Reflekt Lab - Smaller LLMs, Same Results. How Far Can You Compress Before Quality Breaks?

TL;DR Smaller and compressed LLMs can deliver near-frontier accuracy for many real workloads. By measuring stability, latency, and language-specific performance—not just peak scores—you can route most tasks to lean models, reserve big models for edge cases, and significantly reduce cost without sacrificing quality.

Shipping leaner LLMs without giving up quality

At ReflektLab, we care less about model hype and more about what actually runs reliably in production. Our latest internal benchmark compares 13 LLMs across 470 tests, 4 languages (EN/FR/AR/RU) and several real product workloads (extraction, matching, message classification, data quality checks).

Instead of just asking "which model is best?", we focused on: how far can we push compression and smaller architectures before we meaningfully hurt product outcomes?

What we benchmarked

Frontier / large‑scale models:

Meta Llama 3.3 70B Instruct (our current default)
Qwen3 235B
DeepSeek V3.2
GLM‑4 32B
Llama 4 Maverick & Scout
Gemma 3 27B

Compressed & efficiency‑oriented models:

Distilled: DeepSeek R1 Distill Llama 70B
Smaller Qwen3 variants: 30B A3B Instruct, 32B
Latency‑optimized: GLM‑4.7 Flash
Compact Gemma: Gemma 3N E4B

Tasks mirrored our real pipelines: product & quantity extraction, product selection/grounding, message routing/classification, row‑level data checks.

The evaluation was fully automated: each test case was run 10 times per model to capture both mean performance and stability (std dev, per‑run distributions) for accuracy and latency.

Compression vs quality: what we see

Accuracy band: most models, including compressed ones, stay in the 95–97% overall accuracy range; the top model reaches 97.4%.

Our default (Llama 3.3 70B Instruct) hits 96.0% accuracy and is also the fastest overall at 1.887s average latency, which makes it a strong "anchor" model for routing and regression checks.

Several "smaller" or distilled variants (DeepSeek V3.2, GLM‑4.7 Flash, Qwen3 30B/32B, Gemma 3N) match or beat large models on specific tasks and languages, often with lower latency and very similar stability.

On constrained tasks like product extraction, many models — including compressed ones — reach 100% accuracy, making them ideal candidates for cost‑sensitive paths.

In other words: for a significant portion of our workloads, we can route away from heavy models and still stay within a few points of peak accuracy, while cutting latency and cost.

Key Insights

Stability: production reliability matters

We ran each test 10 times to measure variance, not just averages. Our default model (Llama 3.3 70B) shows 1.21% accuracy variance across runs — more stable than the top performer (3.30% variance). In production, this difference between predictable performance and unpredictable failures.

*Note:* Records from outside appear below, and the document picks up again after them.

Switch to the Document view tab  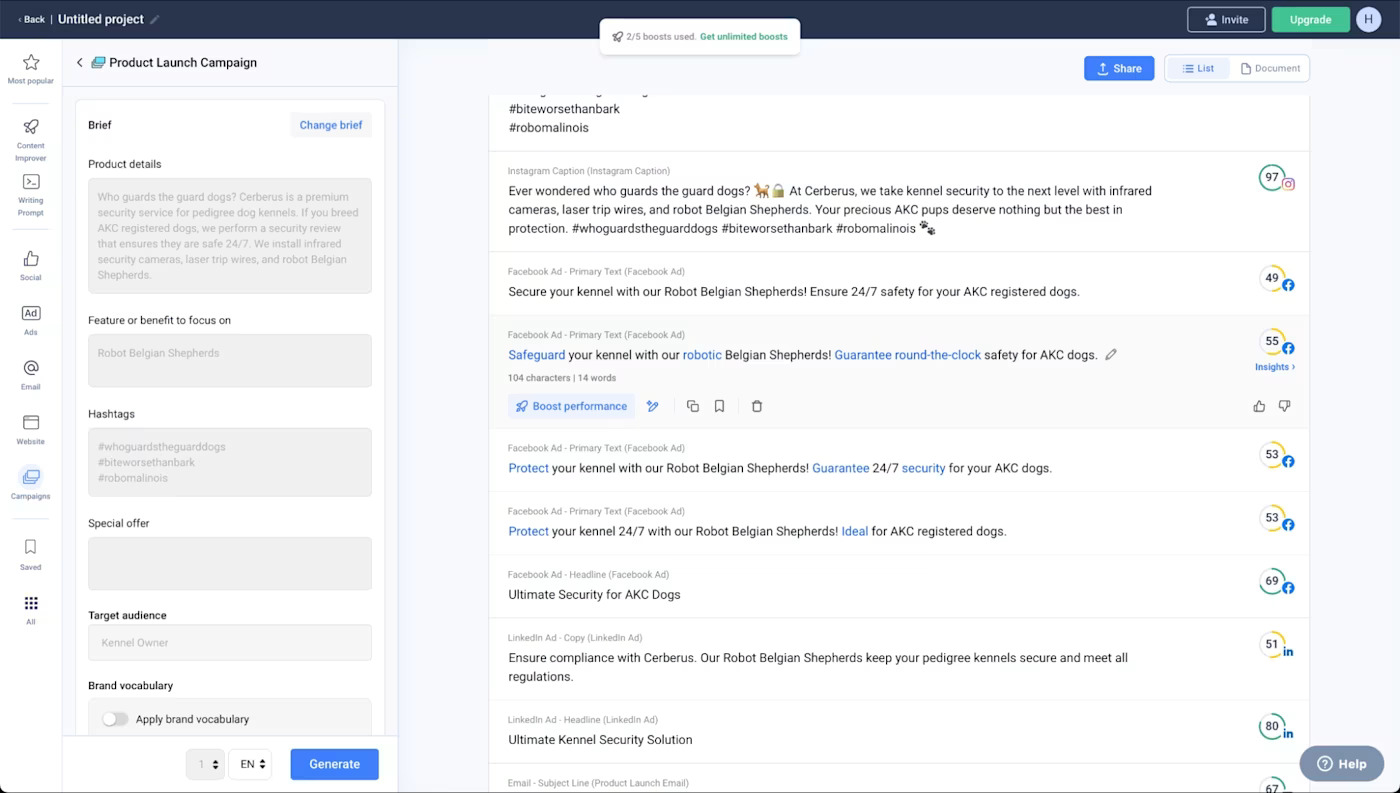point(1270,68)
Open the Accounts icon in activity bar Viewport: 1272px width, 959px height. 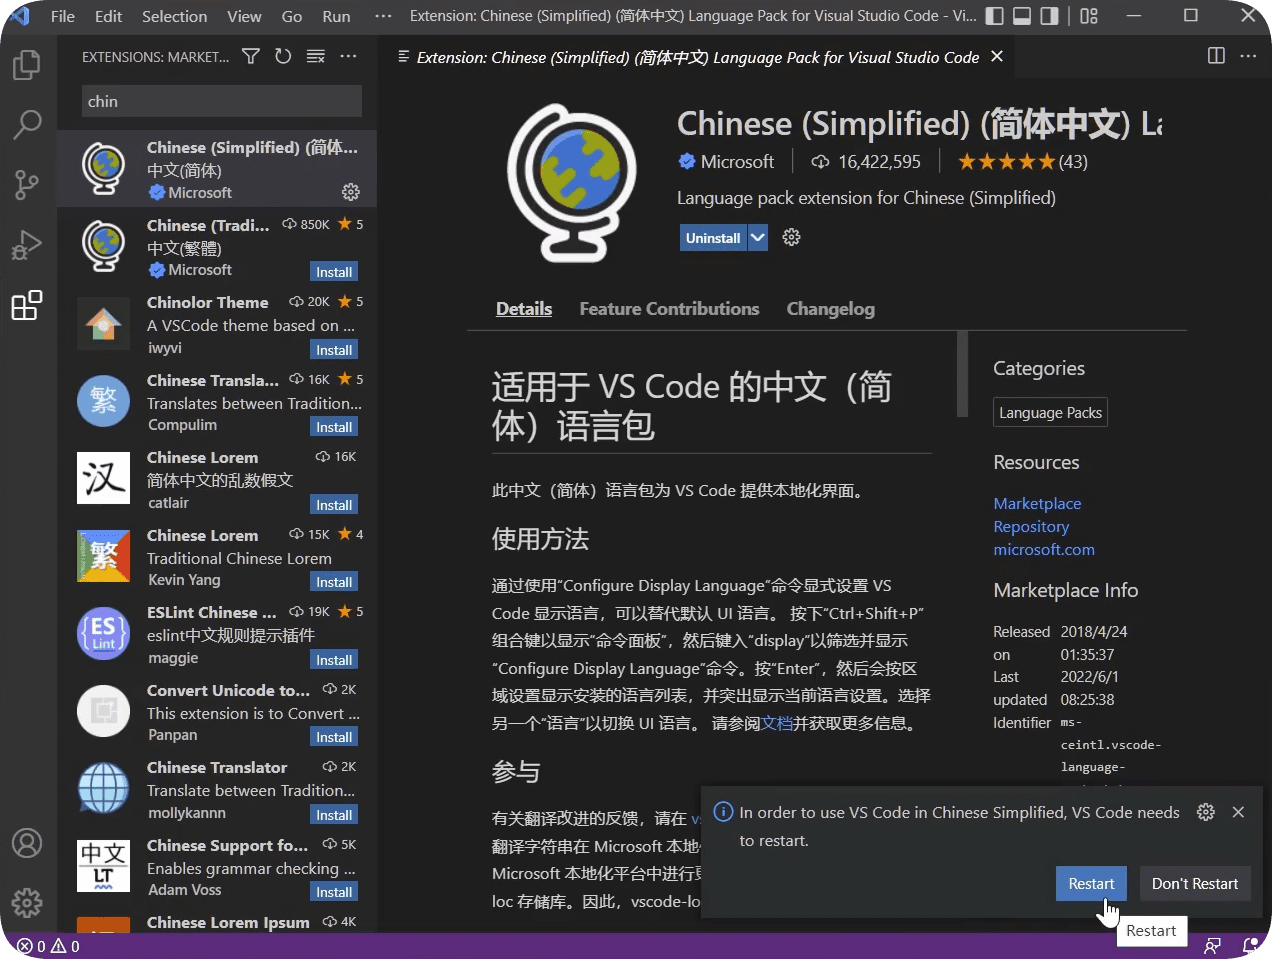pos(27,843)
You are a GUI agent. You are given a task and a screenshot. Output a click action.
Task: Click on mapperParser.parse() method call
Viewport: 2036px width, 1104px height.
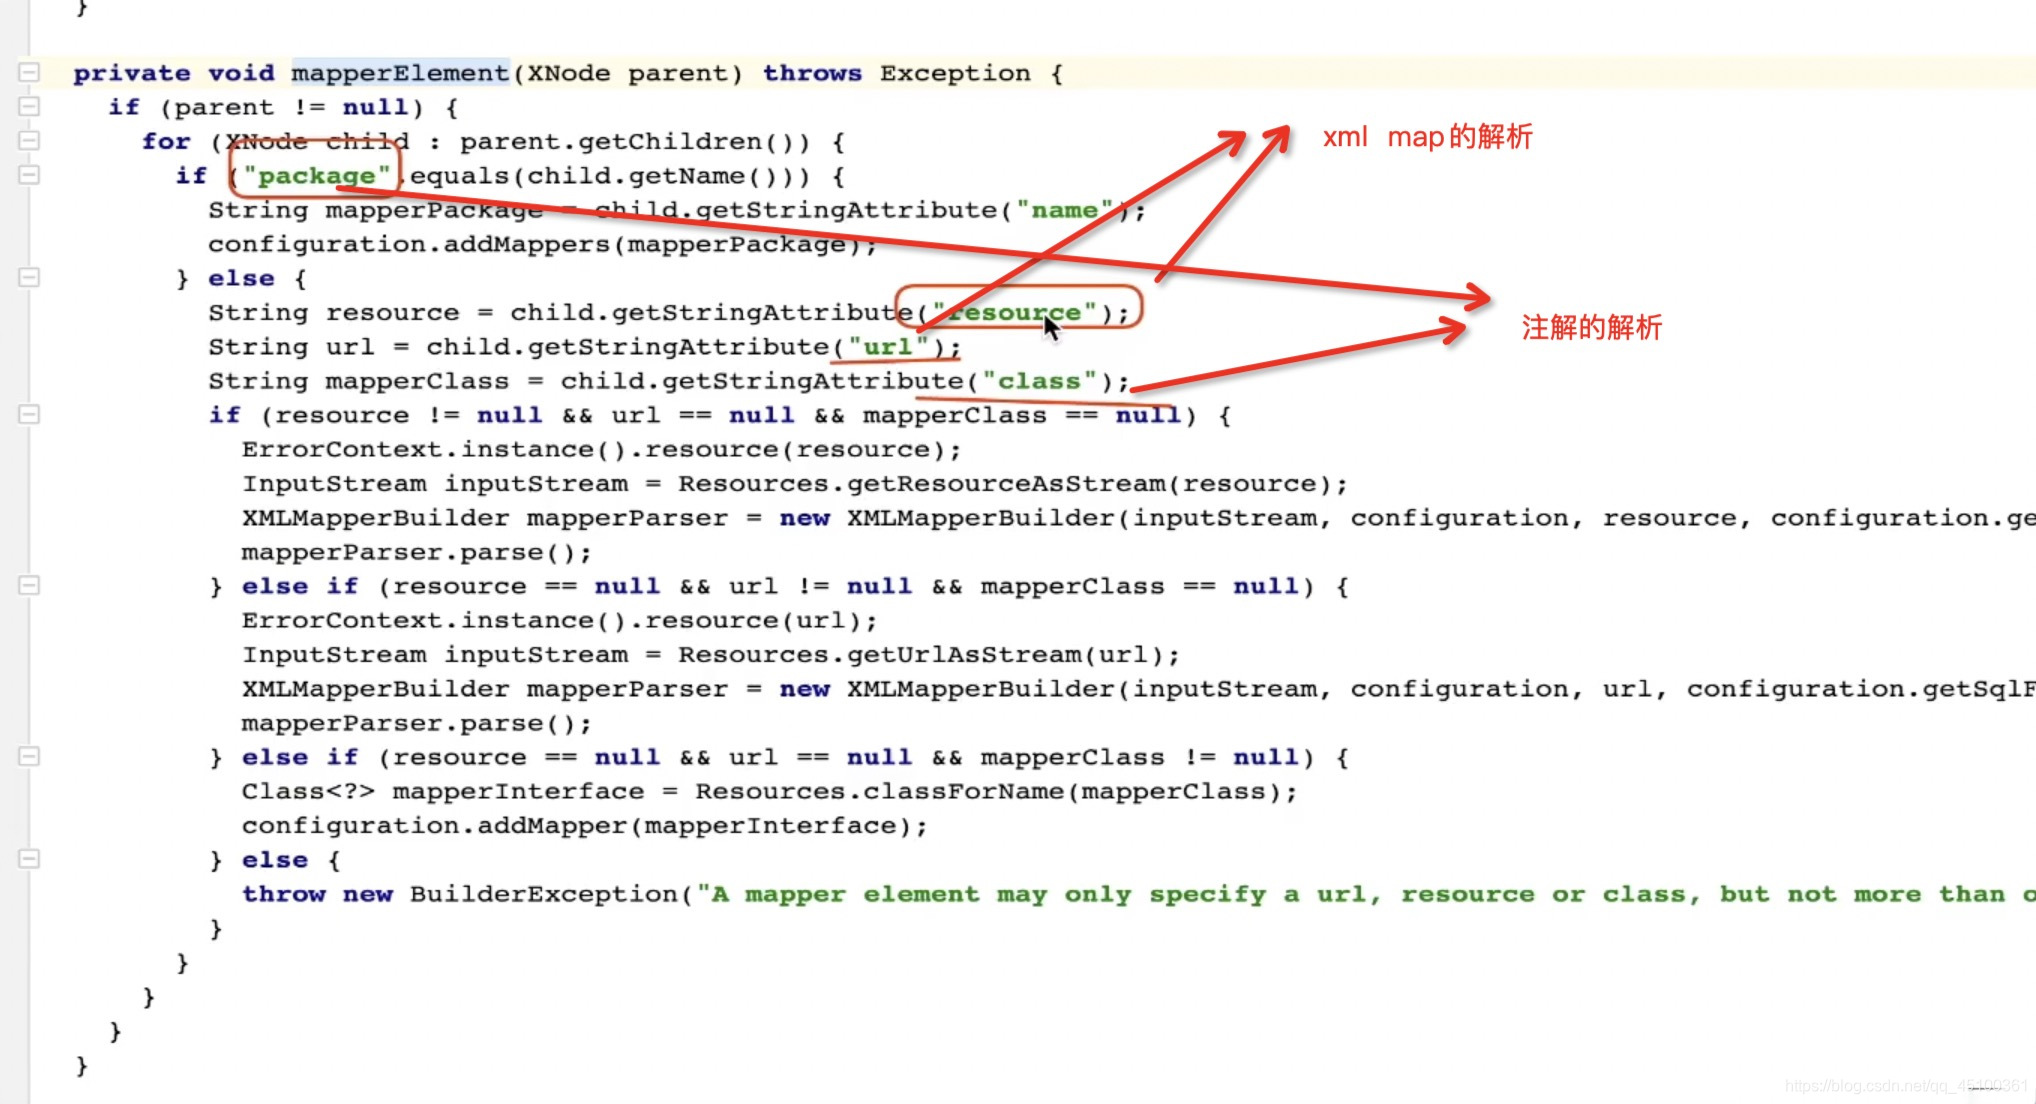point(415,551)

Several compressed models match or beat larger ones on stability, making them viable defaults for high‑volume workloads.

Language‑specific insights

Multilingual performance varies significantly:

Arabic: Qwen3 235B hits 99% accuracy
Russian: GLM‑4.7 Flash (a compressed model) achieves 98% — outperforming larger models
French: our default is fastest, but Qwen3 235B is most accurate

This language‑task matrix drives our routing decisions: different models win on different combinations.

Cost/latency trade‑offs

Latency ranges from 1.887s (fastest) to 2.559s (slowest) — a 35% difference that compounds at scale. For message classification, Gemma 3N E4B (4B params) is 20% faster than our 70B default while maintaining 100% accuracy. These trade‑offs directly impact infrastructure costs and user experience, making model selection a business decision, not just a technical one.

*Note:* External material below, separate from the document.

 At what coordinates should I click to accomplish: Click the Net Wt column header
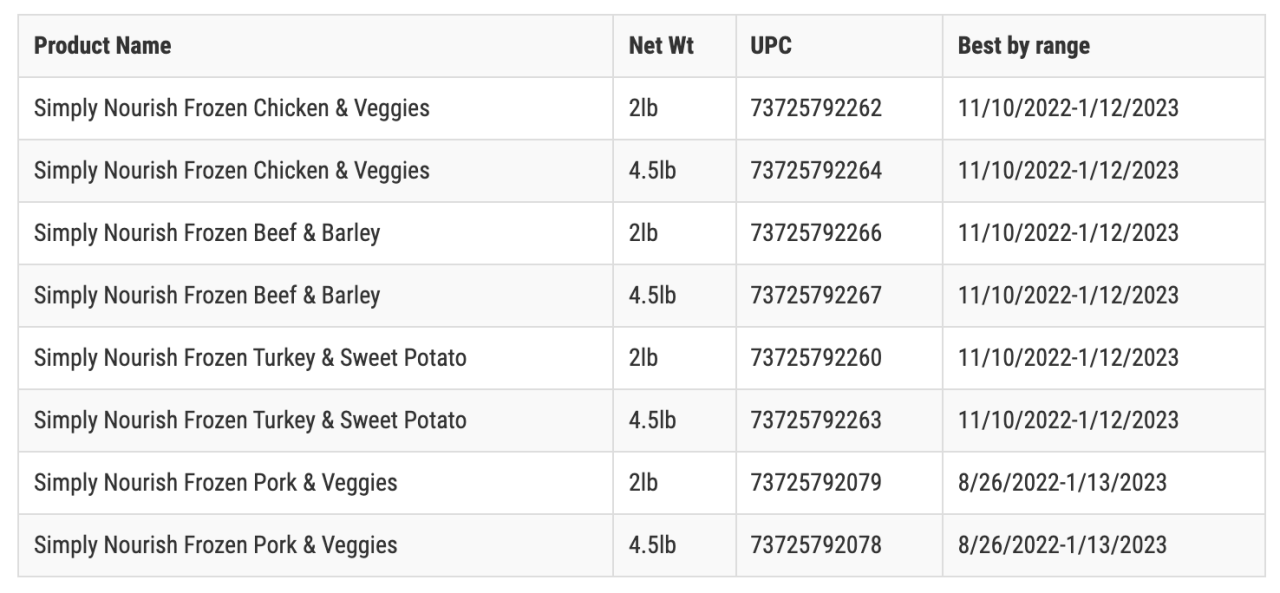click(661, 46)
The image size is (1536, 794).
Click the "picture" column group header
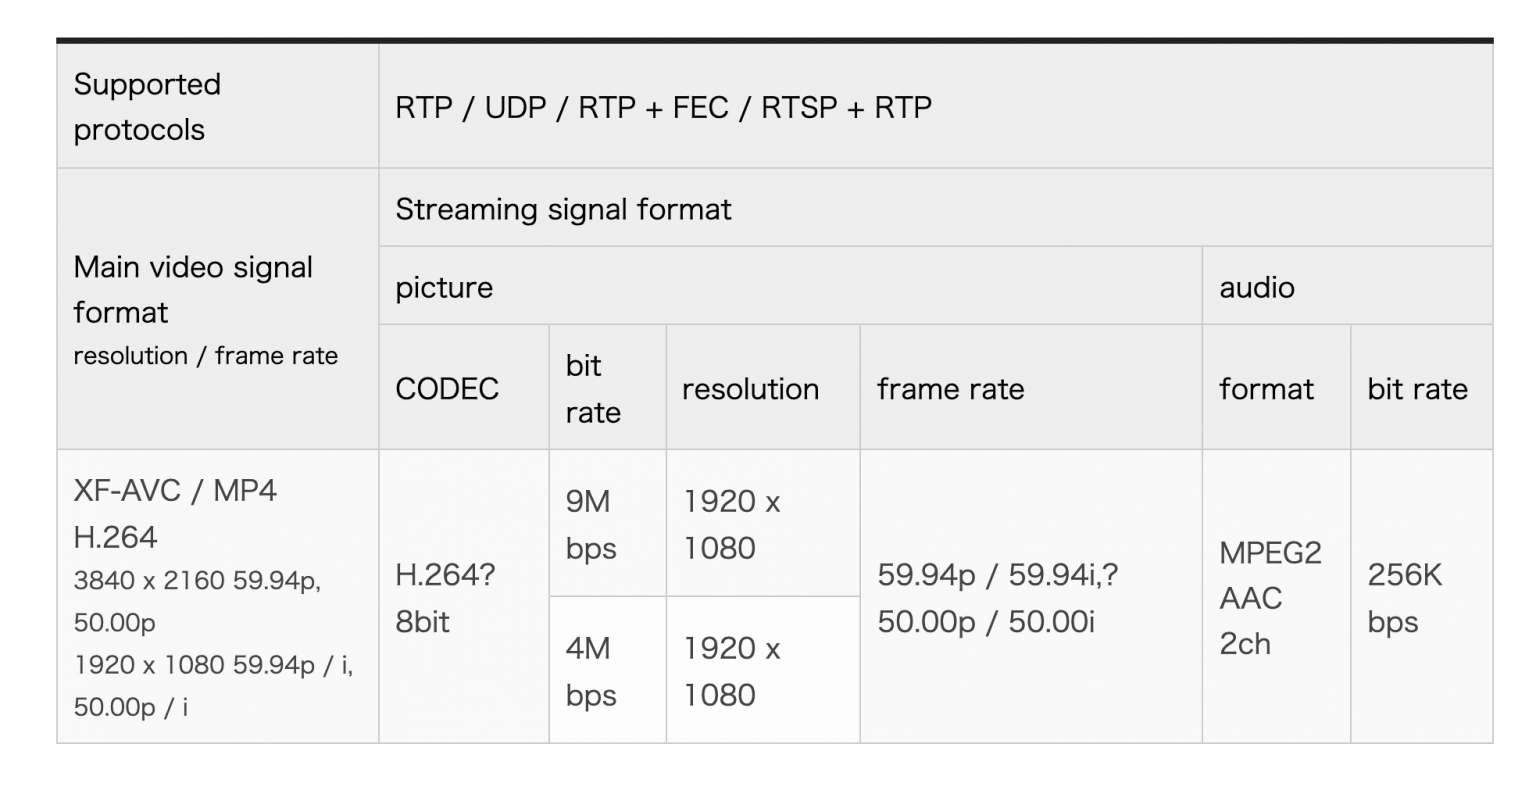point(444,287)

From benchmark to blueprint

This benchmark is not a one‑off slide deck, but a blueprint for how to design an LLM stack around real constraints. A tiered routing strategy emerges naturally: use compressed models as the default per task and language, and keep a few strong frontier models as fallbacks for high‑uncertainty or high‑risk cases.

Model swaps and compression choices are driven by continuous evaluation, not intuition, with per‑run variance and stability treated as first‑class metrics instead of only looking at "hero" numbers.

If you're exploring how to mix compression, routing and evaluation to ship faster without blowing up your GPU budget, these results show that a pragmatic, measurement‑driven approach can get you very close to state‑of‑the‑art quality with much leaner infrastructure.